EVLA治疗小隐静脉似乎是一种安全的方式,短期内的效果非常好,但暂时的感觉异常发生率为6%。Boersma等人评估了28项关于激光治疗2950条肢体的研究,发现EVLA术后感觉异常的发生率为4.8%。即使在治疗有缺陷的穿通静脉时,尽管仔细实施肿胀麻醉,仍有一项研究显示在124名患者中有2名出现了暂时性感觉异常。
-冷冻术
冷冻手术于1978年引入,1982年首次临床应用。其通过在非常高的压力下通过一个非常小的喷嘴传递一氧化二氮(N2O),迅速降温至-85℃,在探针尖端形成冰球,使静脉附着在探针尖端上。通过将探针向入口方向拉出,达到消融静脉的效果。一项回顾性非比较研究对84名患者(131条肢体)进行了冷冻手术治疗,发现3条肢体(2.3%)出现了皮肤神经损伤,定义为麻木和感觉异常。
-高强度聚焦超声(HIFU)
最近,提出使用高强度聚焦超声(HIFU)治疗静脉功能不全。HIFU将静脉加热至约90-95摄氏度。Obermayer治疗了50条腿的静脉曲张,报告有4条腿出现了感觉异常,提示神经损伤。初步病例中没有深静脉血栓、肺栓塞或动脉损伤的报道。聚焦超声已被证明会损伤邻近治疗血管的动脉结构,初步临床数据显示,神经在治疗区域也可能受到影响。

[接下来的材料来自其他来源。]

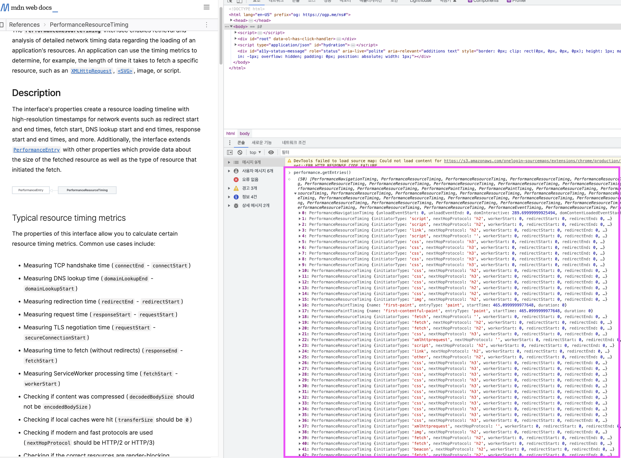The image size is (621, 458).
Task: Expand the head element node
Action: tap(231, 20)
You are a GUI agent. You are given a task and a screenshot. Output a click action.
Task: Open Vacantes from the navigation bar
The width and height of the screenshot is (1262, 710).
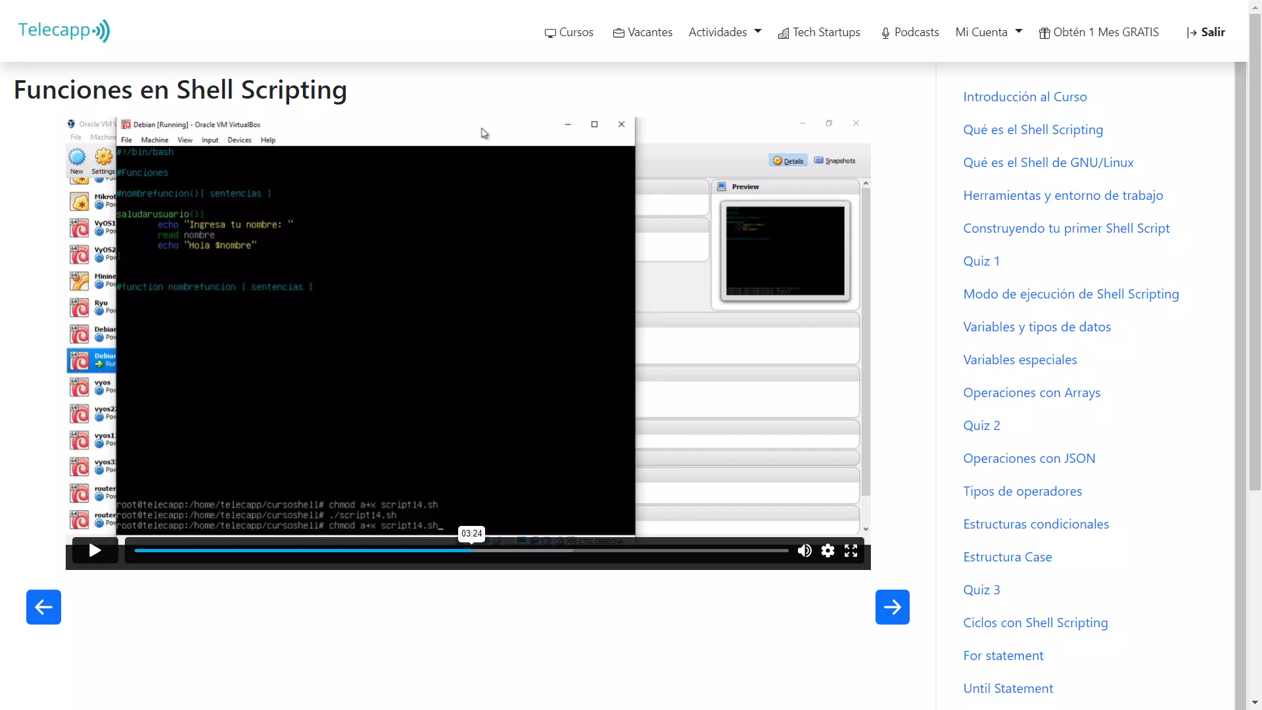(642, 32)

硬化疗法和小剂量硬化剂可能是预防并发症的方式。在进行EVLA时,径向光纤优于裸尖光纤,因为后者会导致更多的神经损伤。能量密度越低,神经损伤越少,如Rathod所示,静脉内能量密度显著增加了感觉异常的发生率。 尽管如此,能量的减少不应影响静脉的长期闭合。另一个重要因素是周围静脉肿胀麻醉的渗透,因为它有助于散热。关于静脉腔内进入部位的研究较少,无法得出重要结论。一项小型研究显示,小腿中段穿刺后神经损伤较少。另一项小型研究未发现中小腿和远端进入点治疗隐静脉的显著差异。
局部麻醉
当技术更保守、更少侵入性,仅使用局部麻醉时,神经损伤的发生率会降低。保留血管网的技术如CHIVA、Muller静脉切除和ASVAL提供了新的消除返流、保留主要隐静脉干道的视角,减少了神经损伤。此外,治疗过程中,当触及神经时,患者会提醒医生,这使得神经损伤更难发生。

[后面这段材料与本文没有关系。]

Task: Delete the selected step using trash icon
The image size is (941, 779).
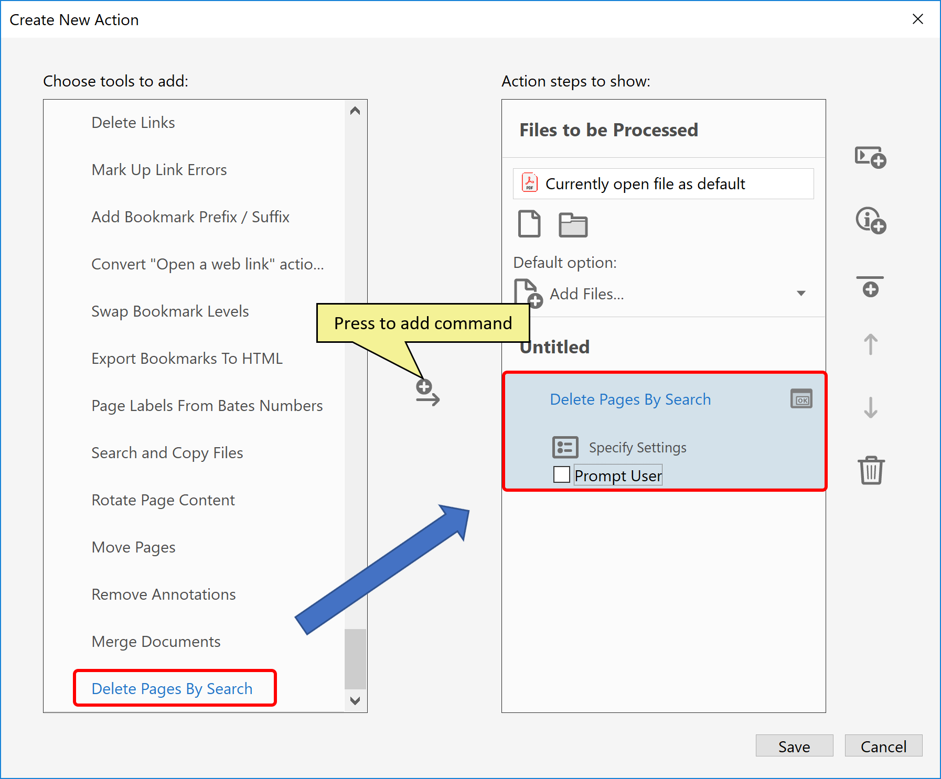Action: (x=871, y=471)
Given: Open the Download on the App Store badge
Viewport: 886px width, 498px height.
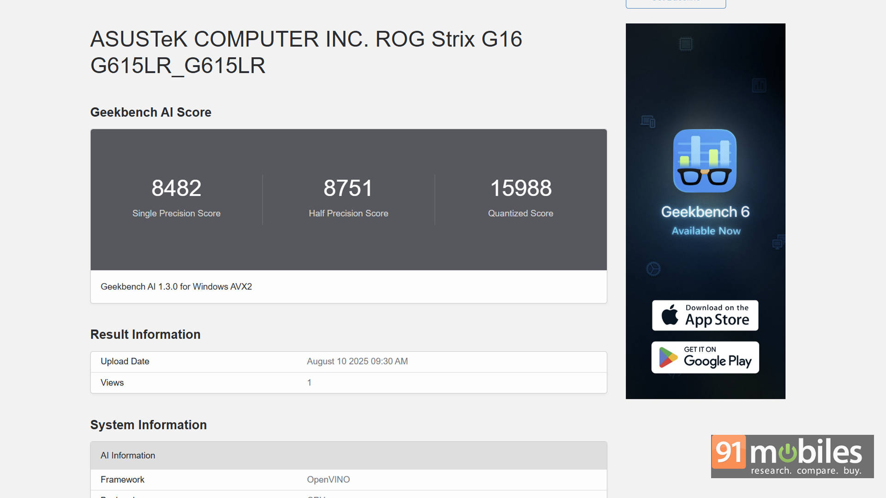Looking at the screenshot, I should coord(705,315).
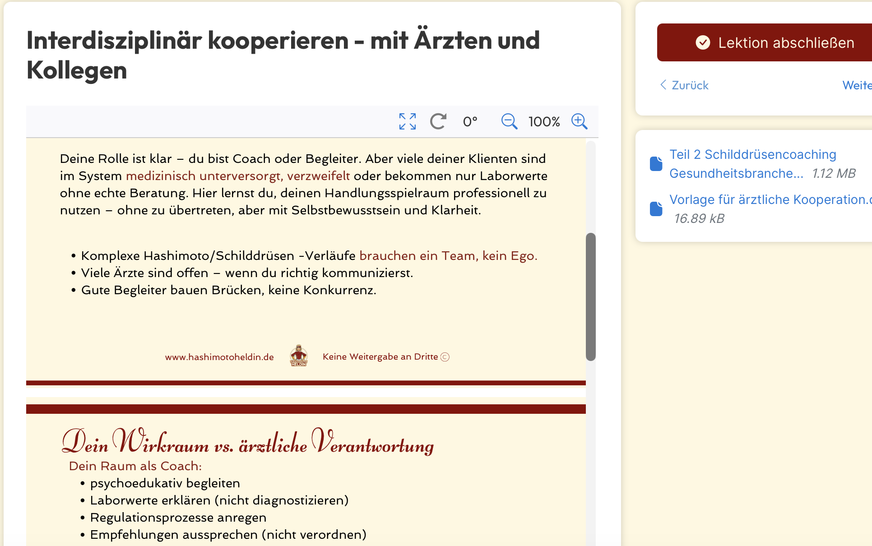
Task: Zoom out using the magnifier minus icon
Action: tap(509, 121)
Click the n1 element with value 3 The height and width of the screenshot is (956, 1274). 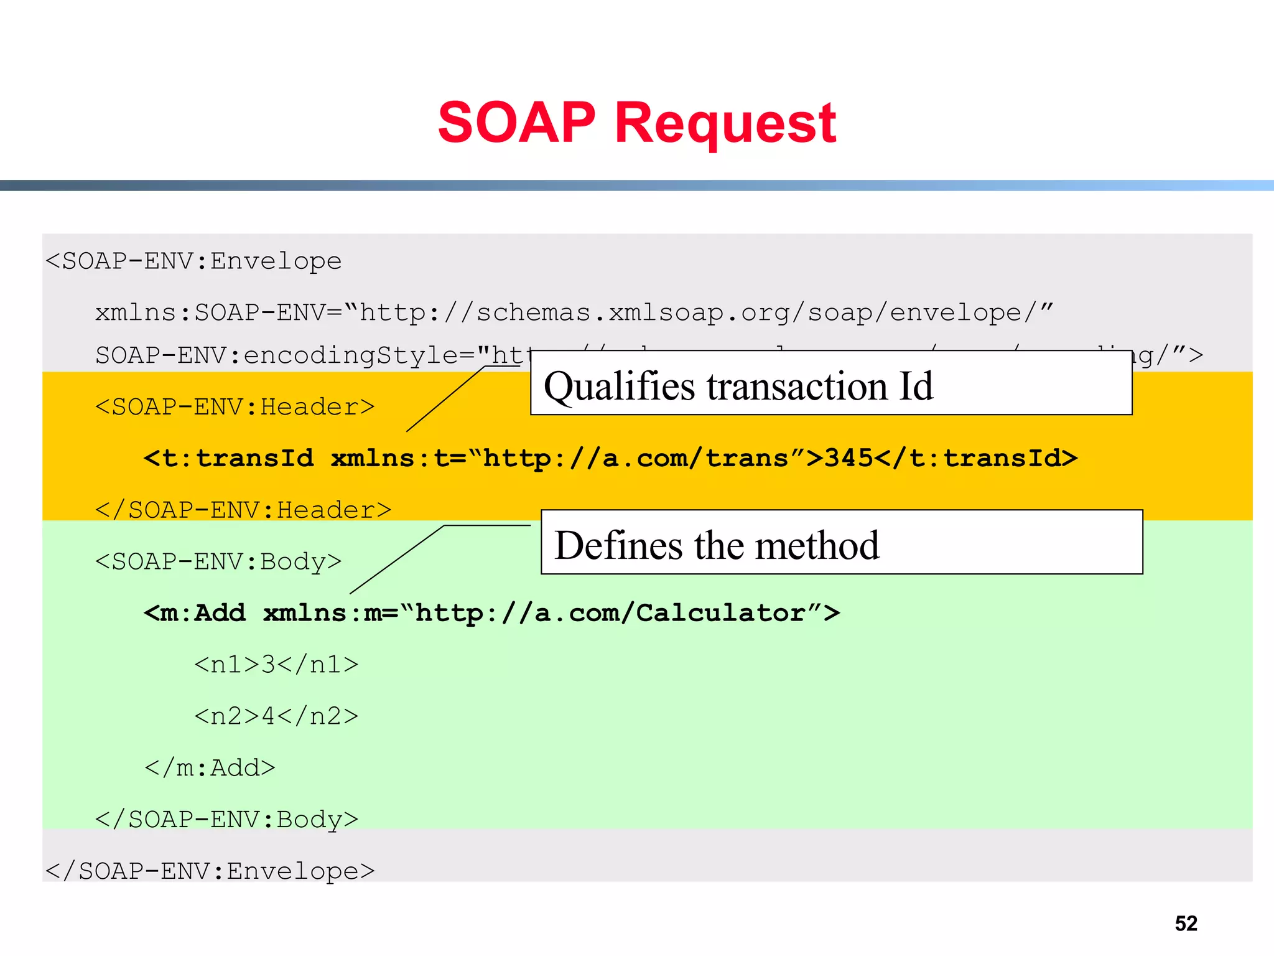pyautogui.click(x=276, y=665)
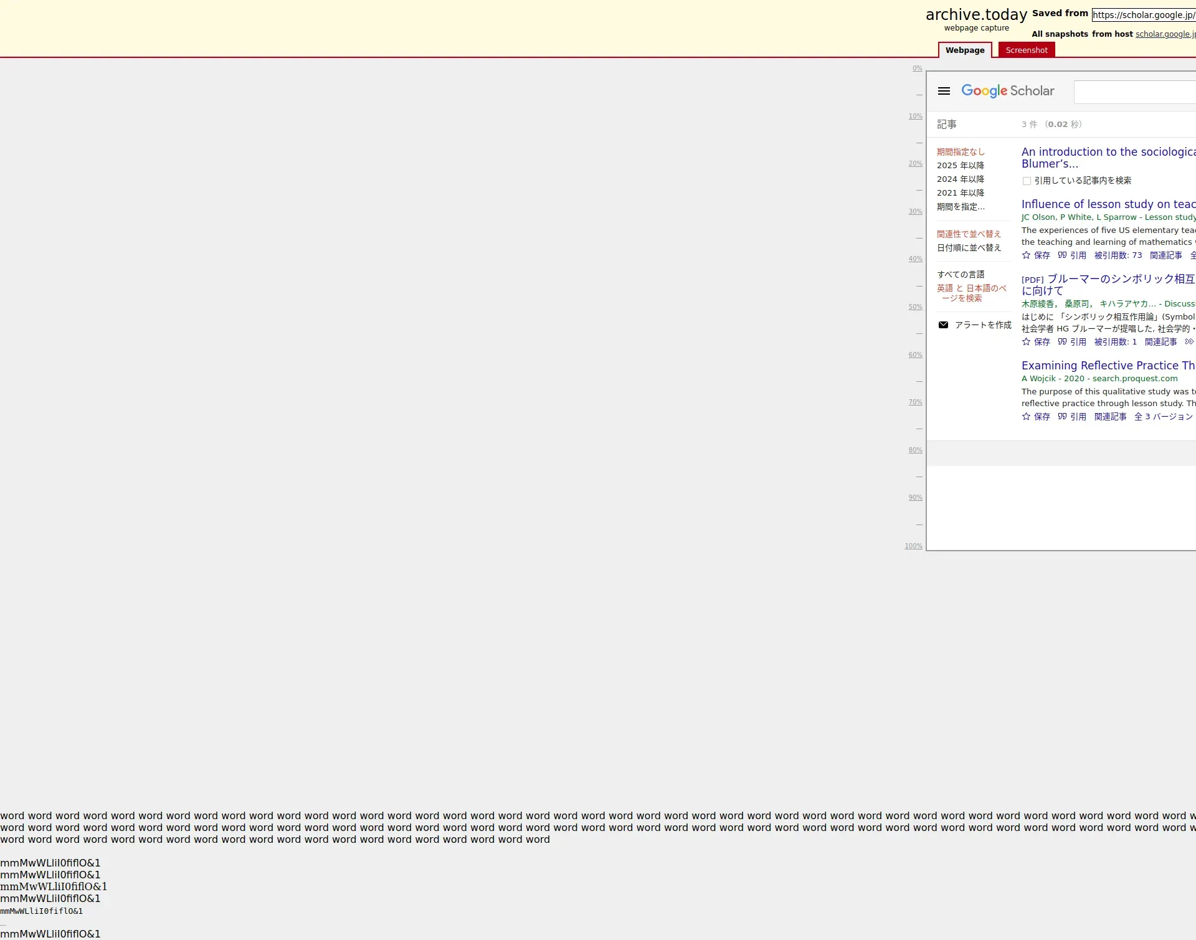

CHIVA技术的神经损伤发生率接近于零,比随机临床试验中的剥脱术显著减少。ASVAL技术的神经损伤发生率也较低,原因与前述相同。
复发患者的治疗
部分剥脱策略可能会导致复发问题。Jones等人显示,膝关节水平剥脱的患者复发率为43%,而完全剥脱的患者复发率为25%。但最常见的复发原因是新血管生成而不是隐静脉残余。显然,治疗隐静脉复发的并发症率较高,因为存在疤痕和纤维化。Van Groenendael等人显示,这些患者中有13%出现了暂时性感觉异常。最近,这些病例通过泡沫硬化疗法治疗,效果良好。然而,进一步的研究对于明确这一适应症仍然是受欢迎的,因为泡沫硬化疗法存在血栓性静脉炎和复发的问题。
解剖学和超声
了解神经解剖学对于避免这种并发症至关重要,但并不能保证不会发生损伤,如Sam等人所指出的,即使是最优秀的外科医生也可能会导致神经损伤。
【前侧风险点】
1) 髂腹股沟神经在初始腹股沟解剖时有风险。
2) 股皮神经在前副隐静脉或静脉在大腿前部的肌肉收缩时有风险。
3) 大隐静脉和神经之间的毗邻关系。
4) 外侧皮神经(腓总神经)在解决侧方静脉曲张时可受损。
5) 腓骨浅神经在局部静脉曲张解剖时可能受损。
后侧风险点
胫神经在手术过程中通常不受损伤
静脉曲张消融手术可造成热损伤。
腓肠神经【内、外侧腓肠皮神经与 SSV 的关系 】
【危险点】
即神经和静脉接近且最易发生损伤的地方。
超声越来越成为血管外科医生进行手术规划的必要工具。
下肢的神经解剖学非常多变。一项研究发现,隐神经和大隐静脉之间存在解剖变异关系;在54例中,神经位于静脉的后方,而在32例中位于静脉的前方。Ricci等人确定了隐神经和小隐静脉之间的接触点(“风险点”),在40个研究的肢体中,有39个(97%)存在这种接触点。使用超声,特别是由手术团队执行的超声,可以识别出可能的损伤点(“风险点”)并避免在静脉曲张手术中造成神经损伤。
神经损伤后的可能治疗
神经损伤模式在临床检查、电肌图、磁共振成像和手术病理中都有详细记录。
大多数在静脉曲张手术中损伤的神经仅是感觉神经,不需要治疗。
手术后几周内观察到的神经传导变化可能是由水肿、血肿、炎症过程或单纯的机械刺激引起的暂时性神经束膜炎。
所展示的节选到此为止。